Email is incredibly useful, which is why we all still use it.
But chief among its downsides (along with getting caught in a group-cc'd
message hell) is that email remains one of the most common routes for
hackers to attack businesses.
Around
one in every hundred messages sent is a malicious hacking attempt.
That might not seem like a large figure, but when millions of messages
are sent every day, it adds up -- especially when it just takes one
employee to fall victim to a phishing message and potentially lead to a
whole organisation being compromised.
For example,
the cyber attack against the Democratic National Committee
that led to thousands of private emails being exposed in the run up to
the US Presidential election started with just one successful phishing
email, while countless
espionage and malware campaigns have also gained entry to organisations via an email-based attack.
But if email leaves us so vulnerable to attempts at hacking, why do we stick with it?
"Email
is still the main way that two entities who may not have a relationship
get together and communicate. Whether it's a law firm communicating
with a business or a candidate applying for a job, email is still the
bridge to getting these entities communicating. It's not going away,"
says Aaron Higbee, co-founder and CTO at anti-phishing company Cofense.
As long as email is here, phishing will also remain a problem -- and
while some phishing campaigns are really sophisticated and based around
cyber criminals performing deep reconnaissance on targets, other
email-based attacks aren't so sophisticated -- and yet are still
worryingly successful.

» Dataset records
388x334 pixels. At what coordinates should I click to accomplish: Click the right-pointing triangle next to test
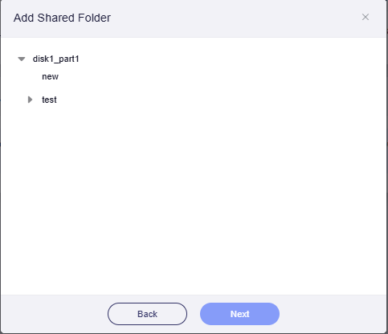pos(30,100)
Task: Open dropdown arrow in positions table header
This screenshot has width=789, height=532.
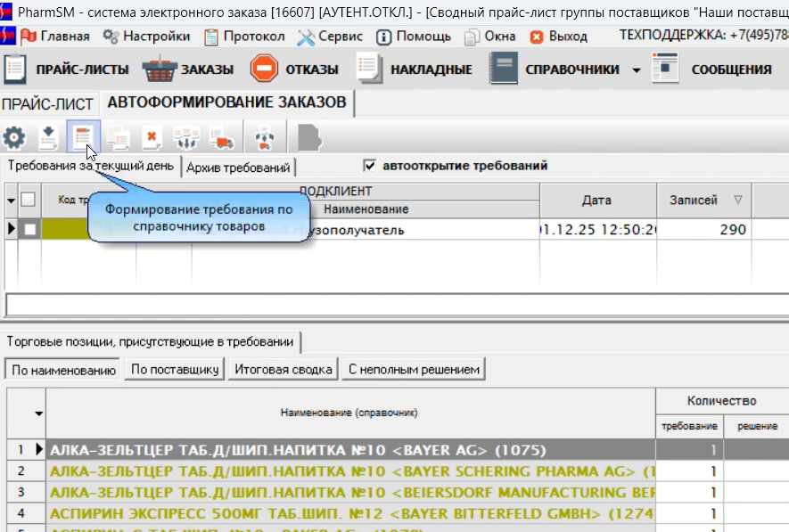Action: 38,413
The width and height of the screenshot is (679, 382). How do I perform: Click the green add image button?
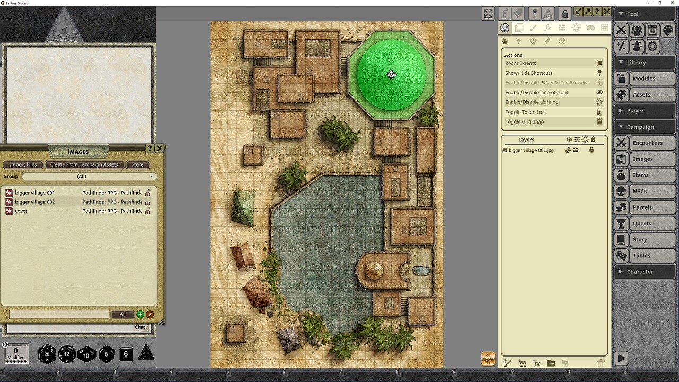[x=140, y=315]
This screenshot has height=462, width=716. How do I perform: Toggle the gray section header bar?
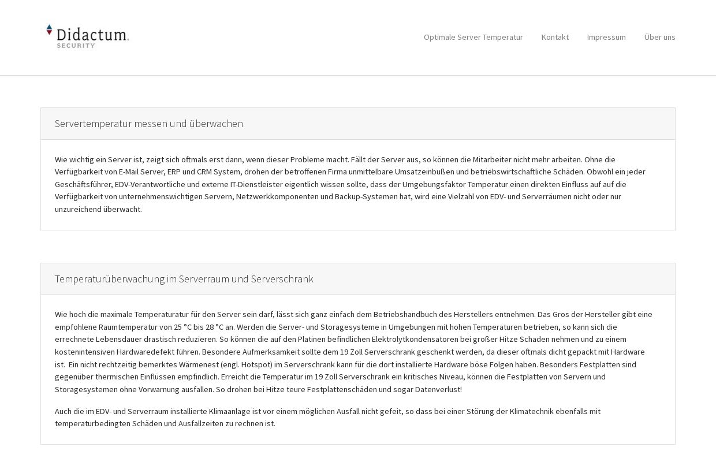coord(357,124)
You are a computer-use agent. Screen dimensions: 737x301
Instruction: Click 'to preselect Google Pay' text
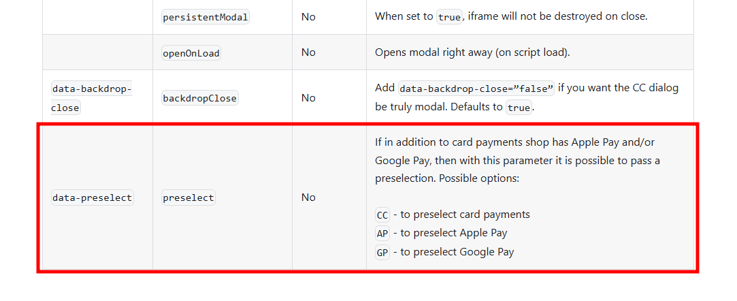[457, 251]
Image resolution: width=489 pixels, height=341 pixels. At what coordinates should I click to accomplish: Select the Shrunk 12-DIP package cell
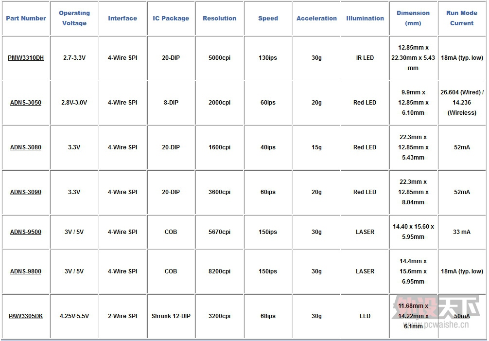coord(171,316)
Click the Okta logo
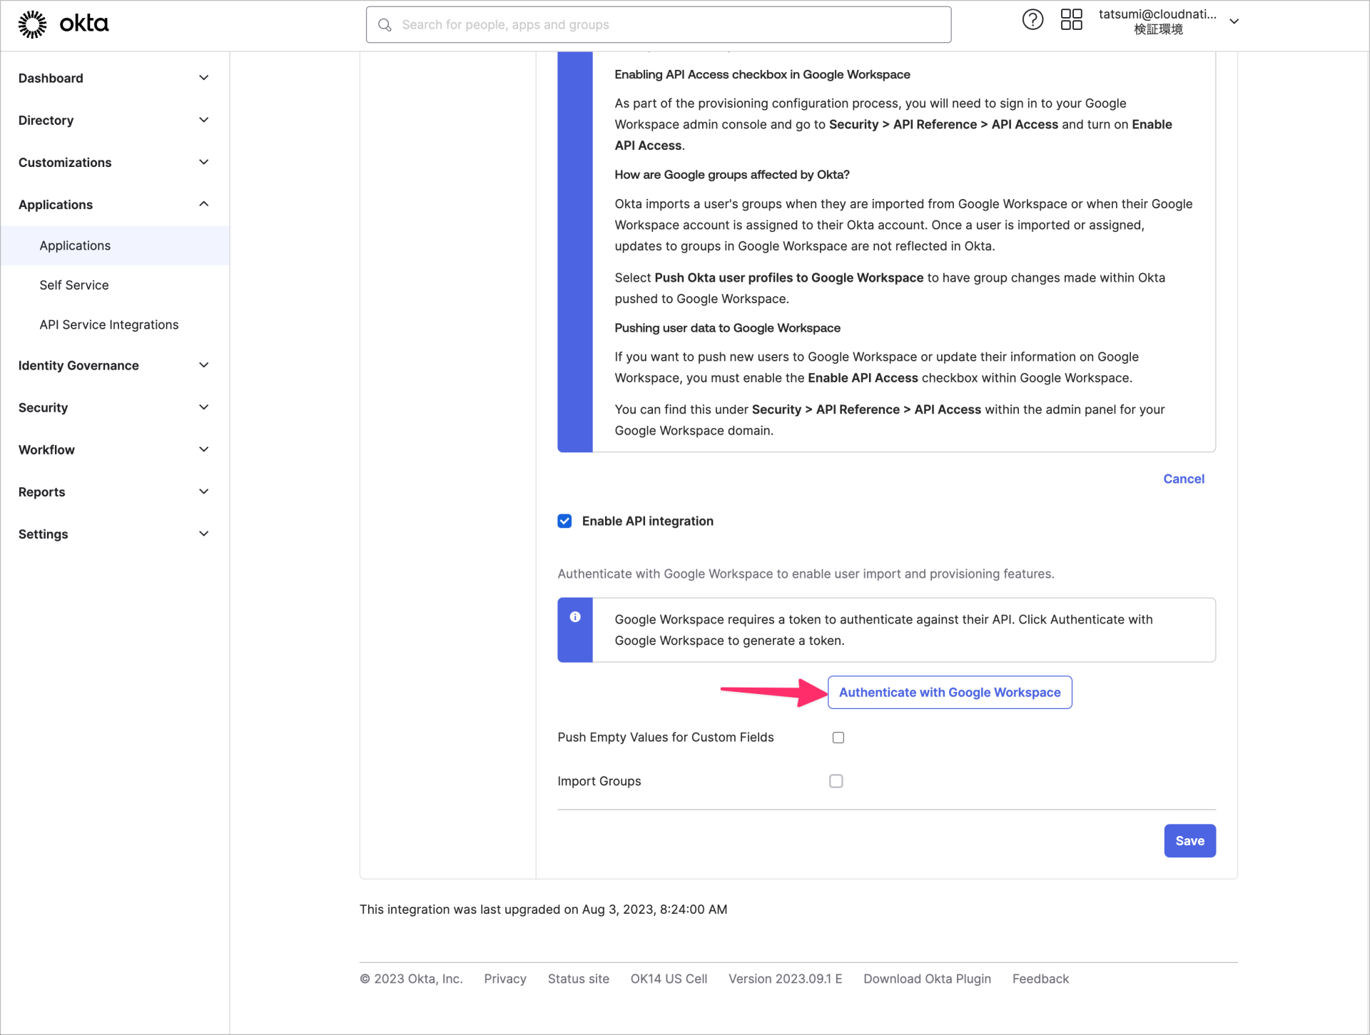The height and width of the screenshot is (1035, 1370). 64,24
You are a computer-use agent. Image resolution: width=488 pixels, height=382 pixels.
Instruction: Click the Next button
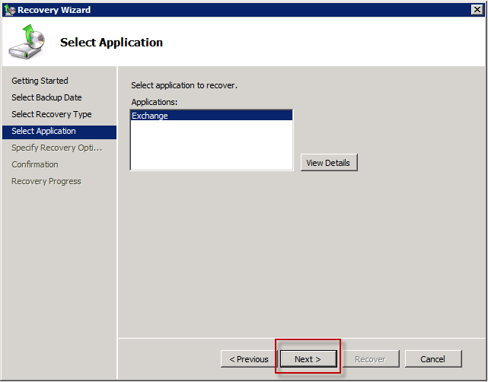[308, 358]

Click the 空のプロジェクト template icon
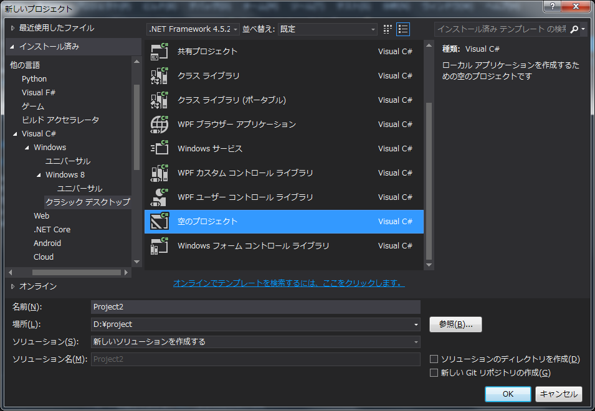159,221

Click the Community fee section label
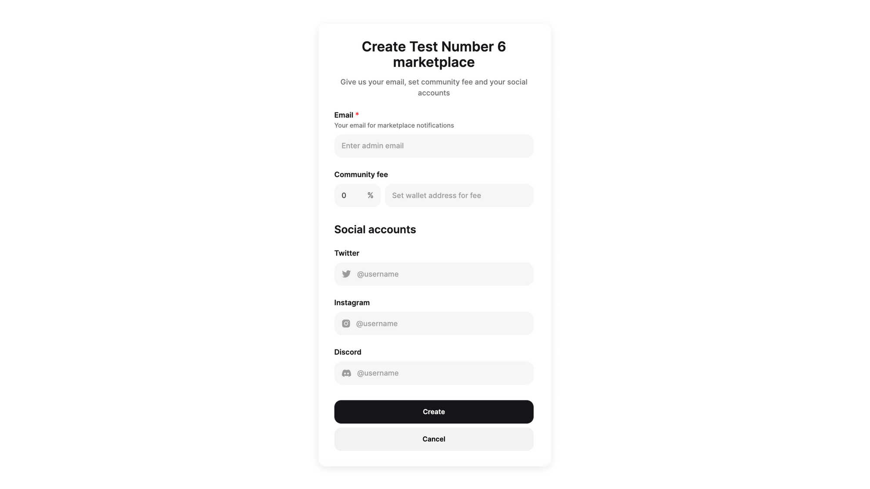(x=361, y=174)
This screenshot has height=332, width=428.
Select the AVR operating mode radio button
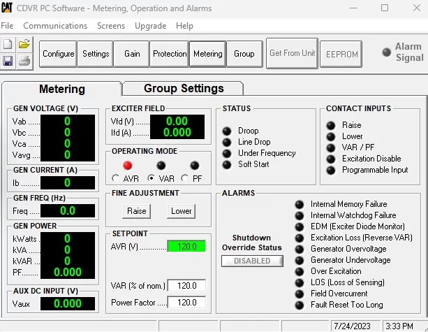click(116, 178)
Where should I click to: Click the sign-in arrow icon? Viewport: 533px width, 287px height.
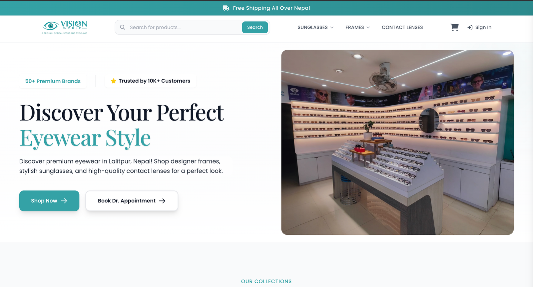click(x=470, y=27)
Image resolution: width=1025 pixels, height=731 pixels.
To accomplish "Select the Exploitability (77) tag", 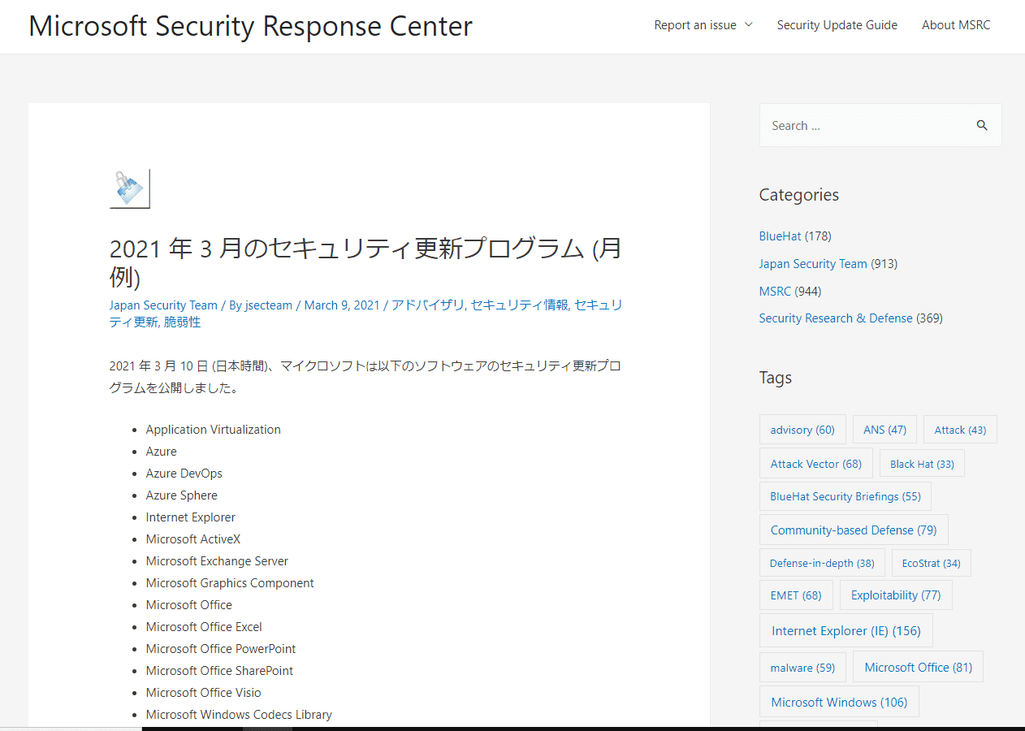I will click(x=895, y=595).
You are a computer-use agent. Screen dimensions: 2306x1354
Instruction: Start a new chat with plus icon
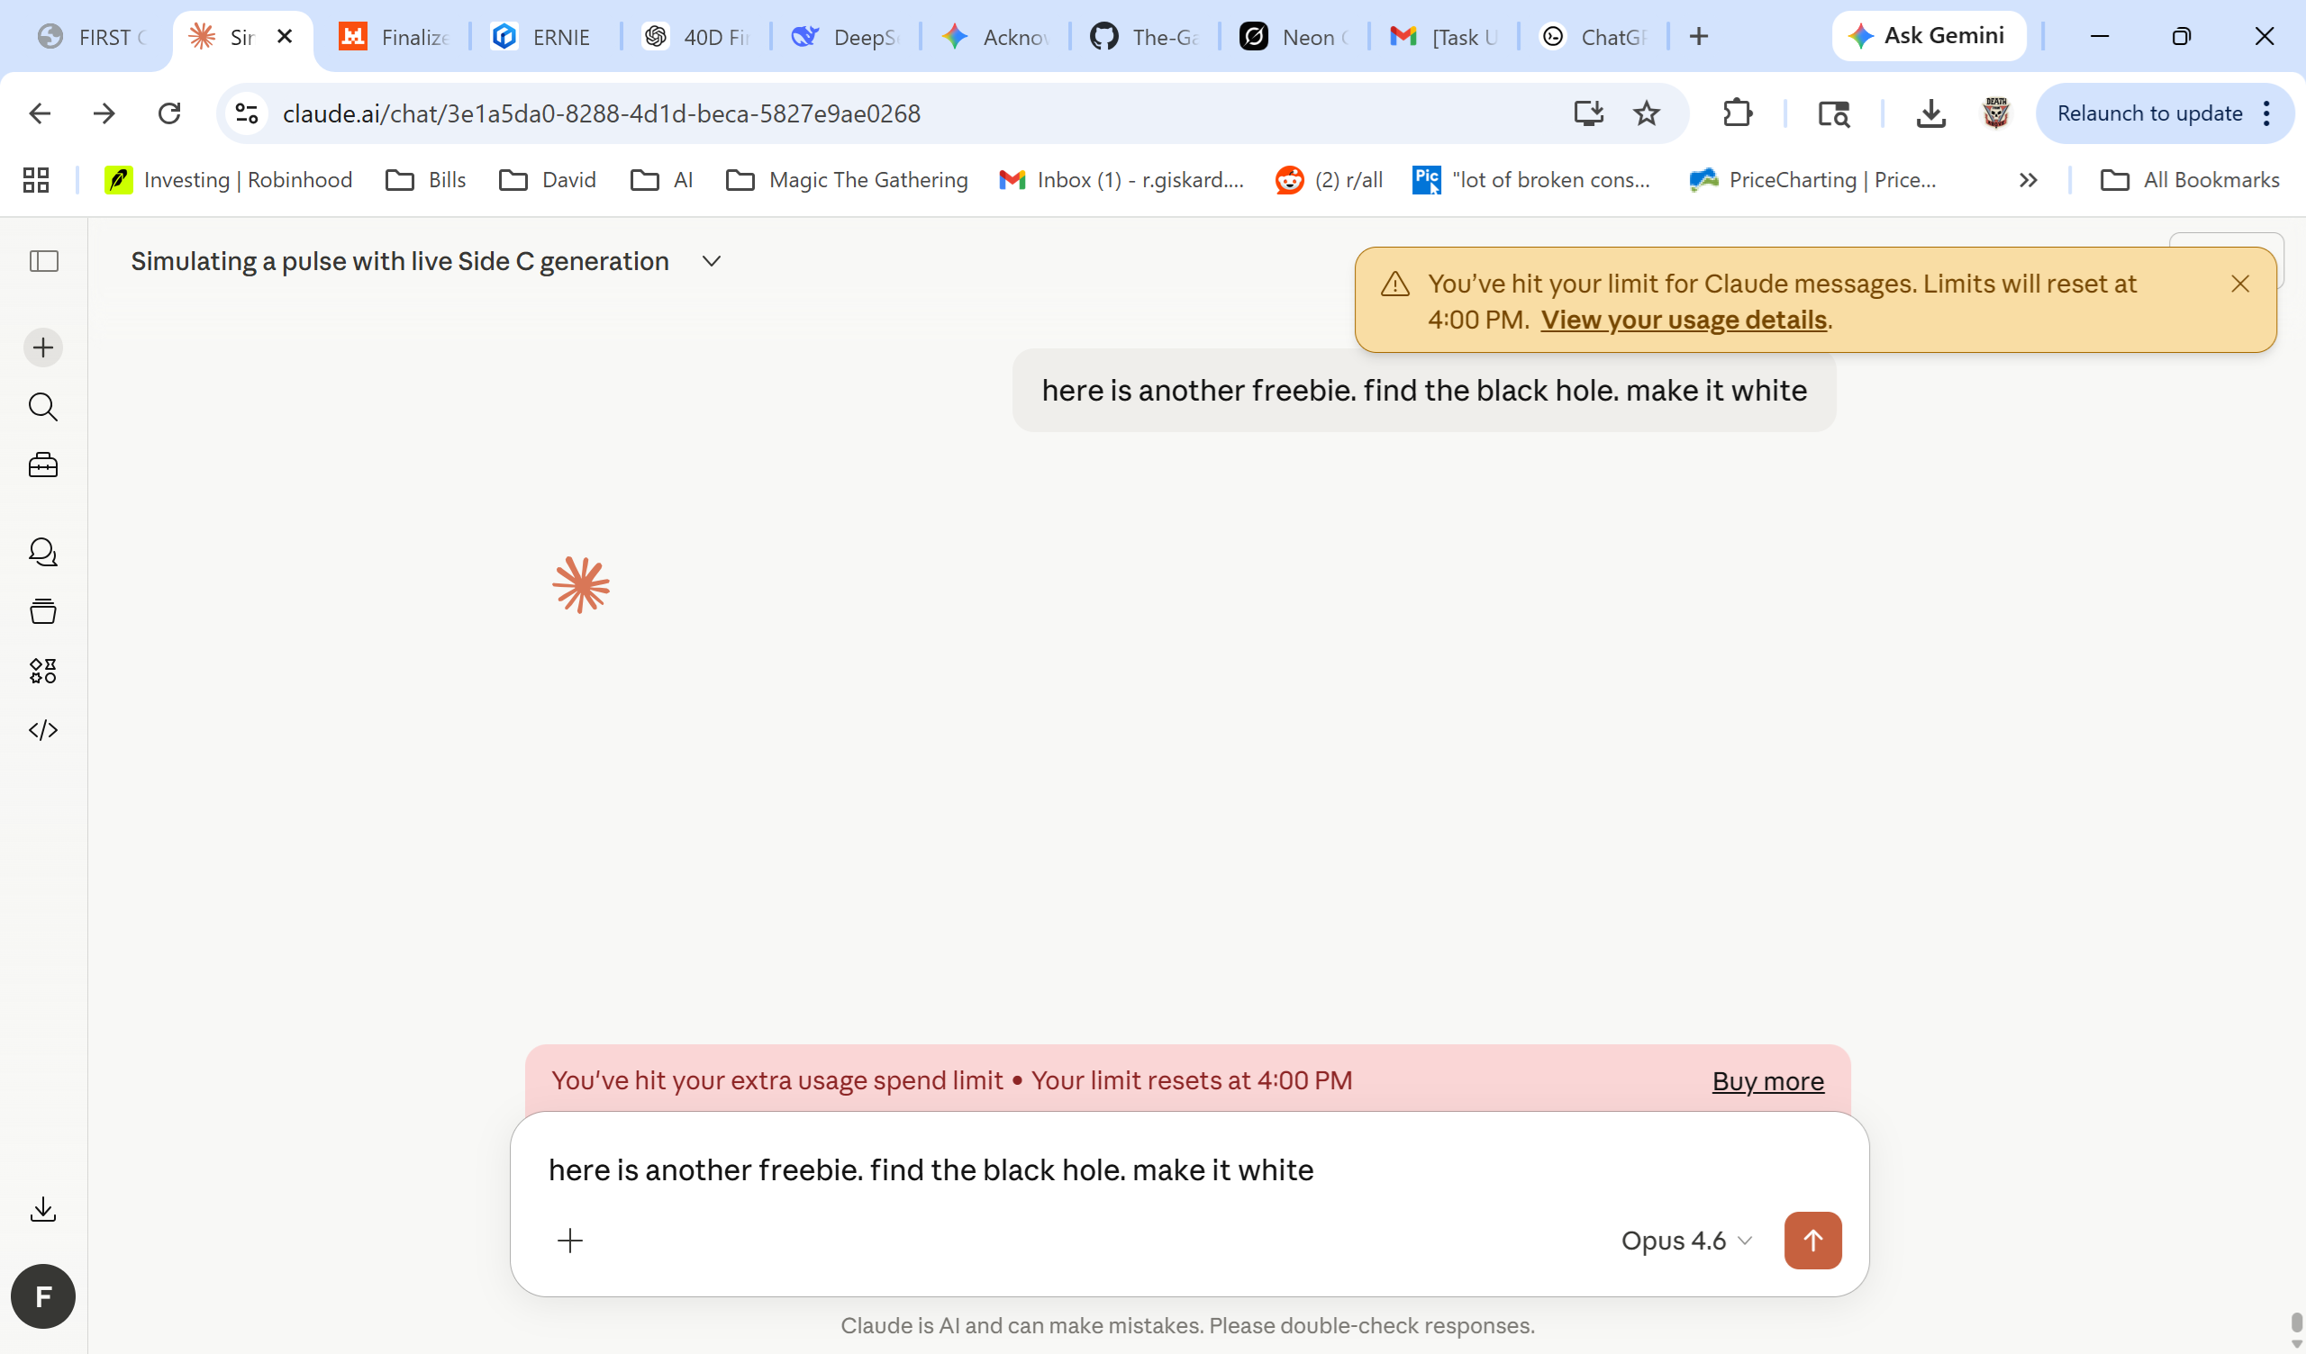pos(43,348)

» Aim of the task
Copy the passage from the email phishing article word for word, starting at "That might not" and ending at "stick with it?".

» Exercise solution
That might not seem like a large figure, but when millions of messages
are sent every day, it adds up -- especially when it just takes one
employee to fall victim to a phishing message and potentially lead to a
whole organisation being compromised.
For example,
the cyber attack against the Democratic National Committee
that led to thousands of private emails being exposed in the run up to
the US Presidential election started with just one successful phishing
email, while countless
espionage and malware campaigns have also gained entry to organisations via an email-based attack.
But if email leaves us so vulnerable to attempts at hacking, why do we stick with it?